▸ **Brief**: Return only the lines running from the one that contains "Click the Key Fields icon" through the end of the entries, exactly, both ends included. Omit pictures.

━━━━━━━━━━━━━━━━━━━━━━━━━━━━━━

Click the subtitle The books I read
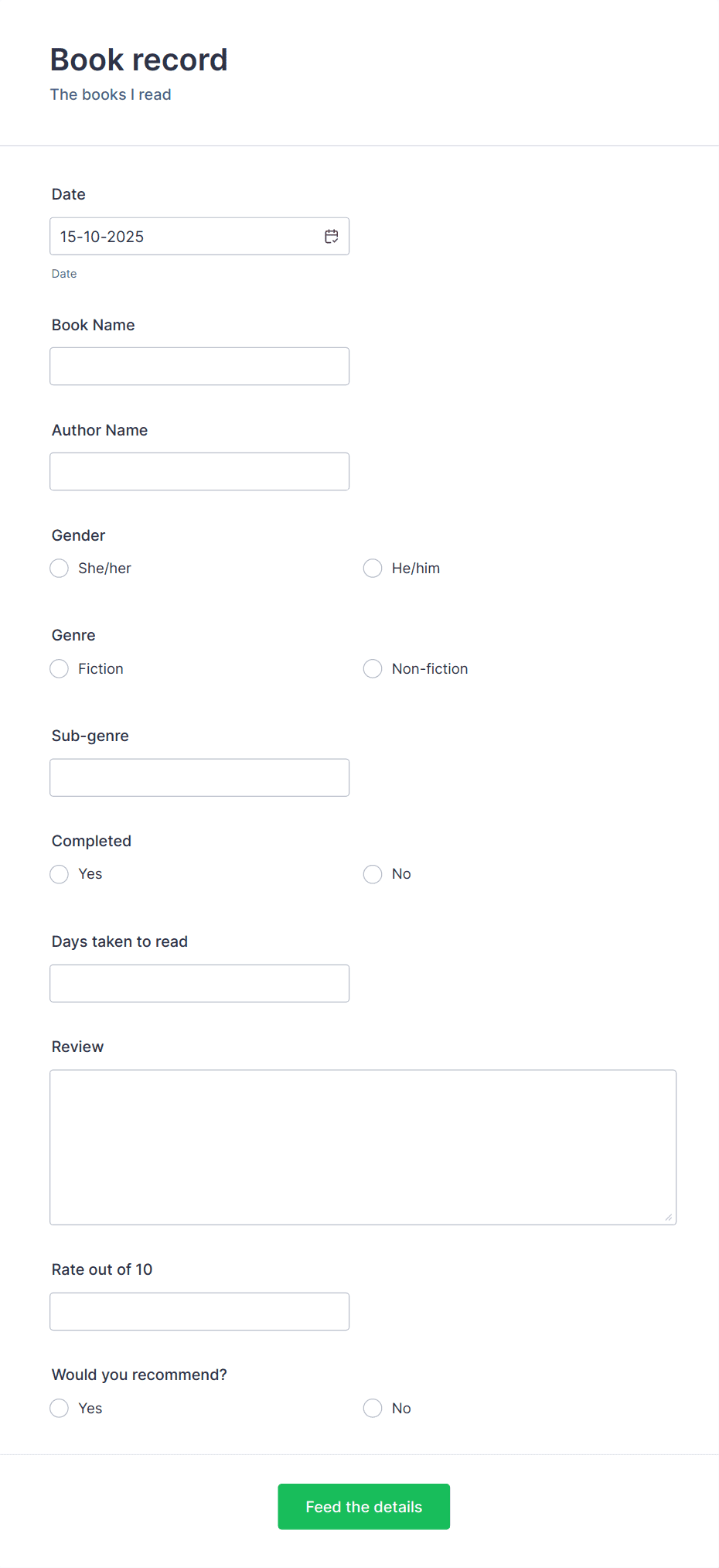The height and width of the screenshot is (1568, 719). click(111, 94)
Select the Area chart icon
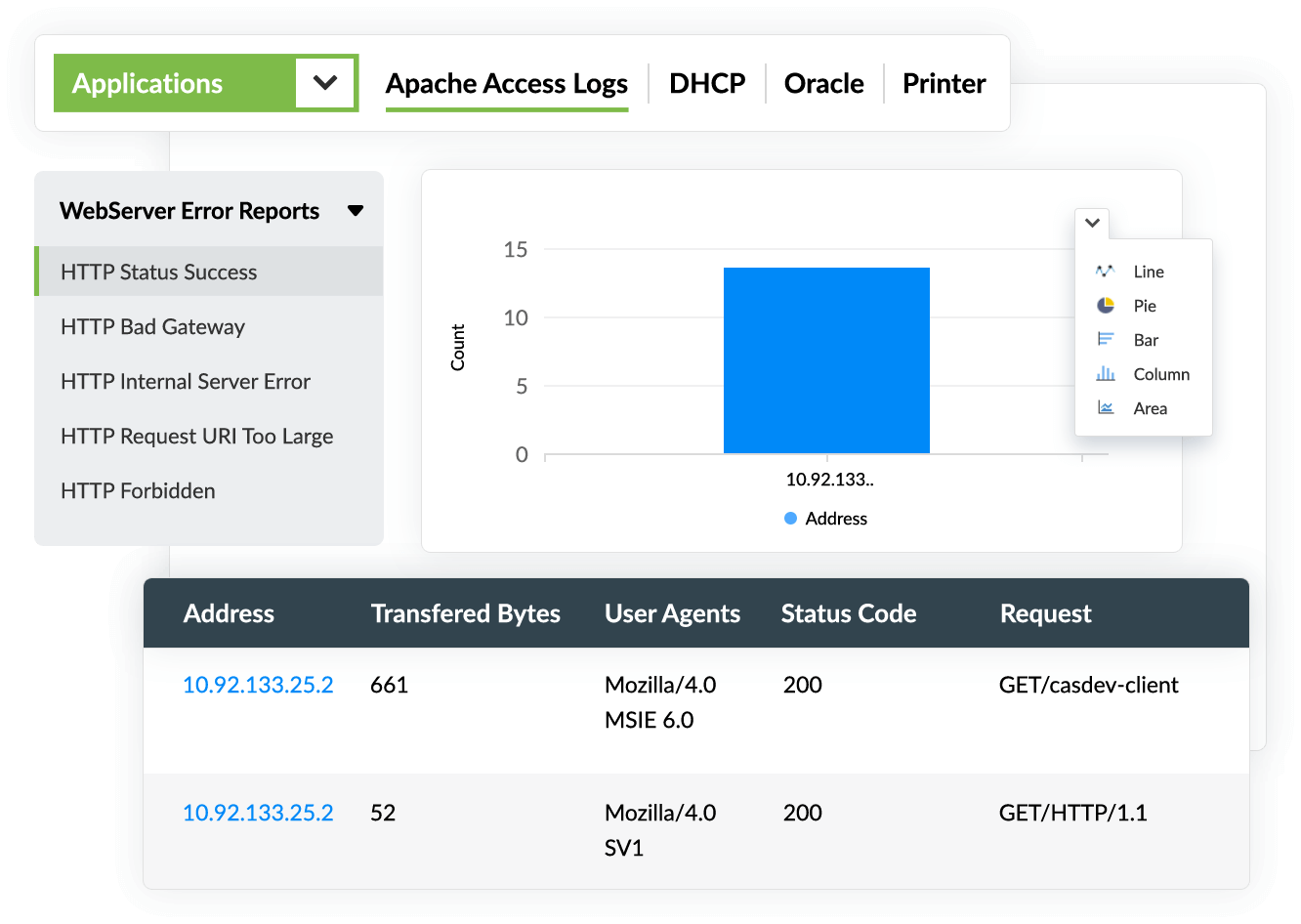 click(x=1105, y=408)
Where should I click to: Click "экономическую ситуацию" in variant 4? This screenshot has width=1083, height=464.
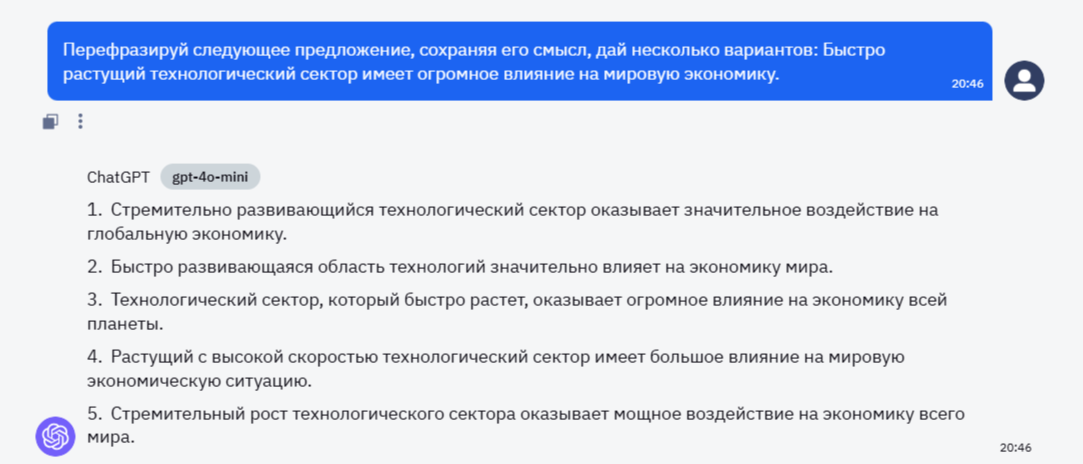[199, 381]
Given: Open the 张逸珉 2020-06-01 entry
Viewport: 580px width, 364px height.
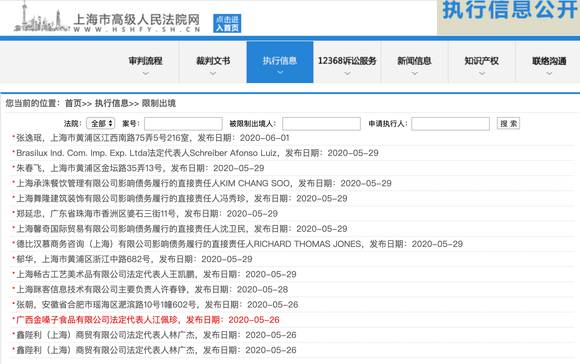Looking at the screenshot, I should 153,138.
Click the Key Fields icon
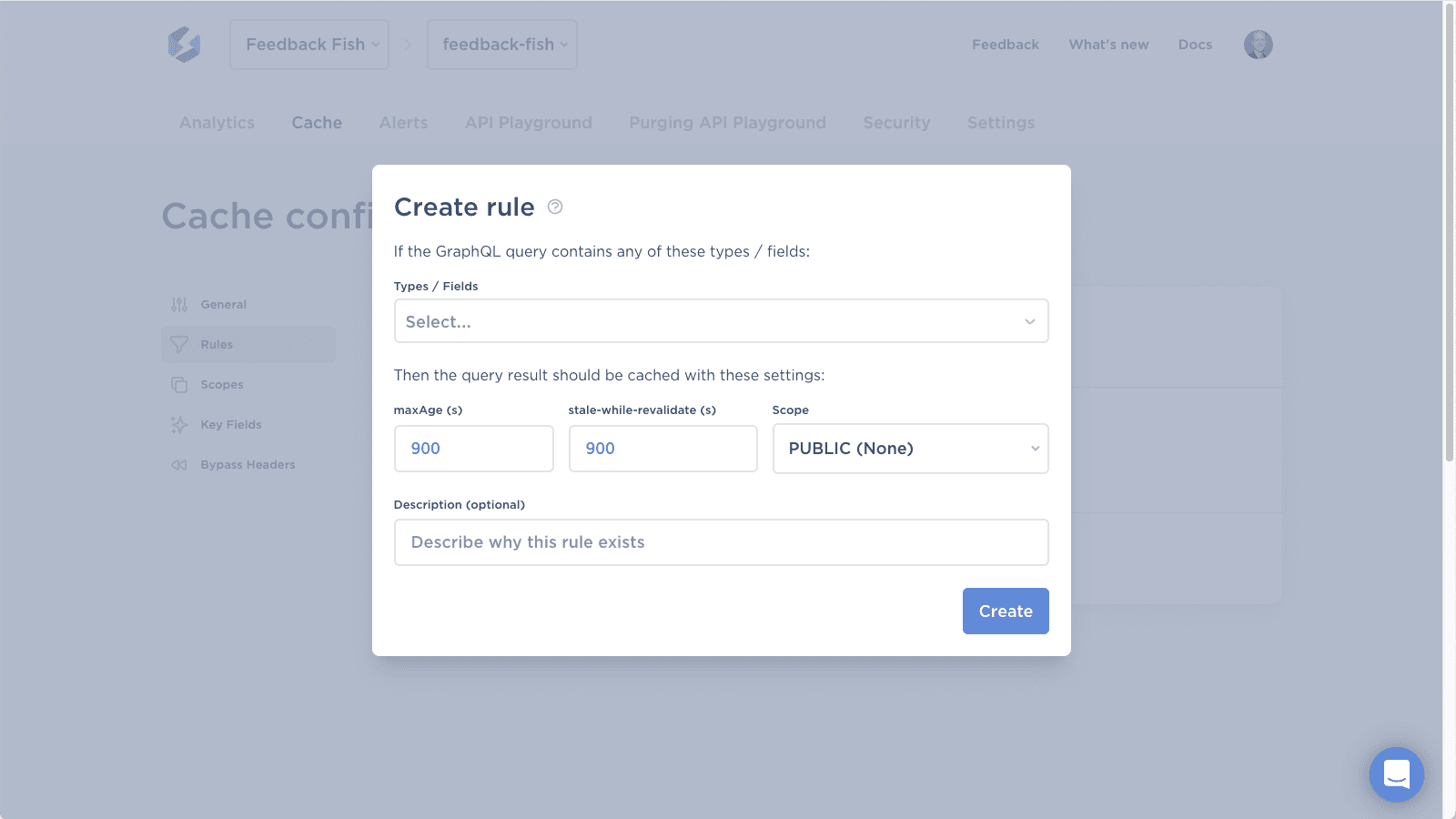 179,425
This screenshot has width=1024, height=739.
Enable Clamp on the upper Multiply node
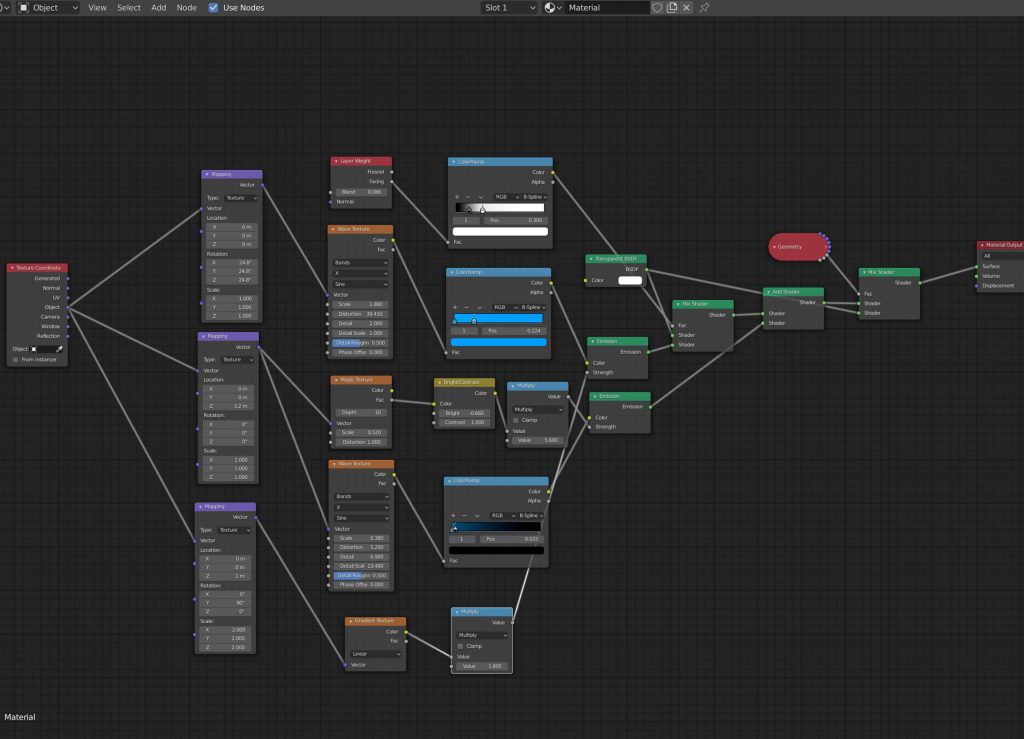coord(516,420)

━━━━━━━━━━━━━━━━━━━━━━━━━━━━━━

▸ **Finished exercise**:
Click the Key Fields icon
 179,425
This screenshot has width=1024, height=739.
Enable Clamp on the upper Multiply node
coord(516,420)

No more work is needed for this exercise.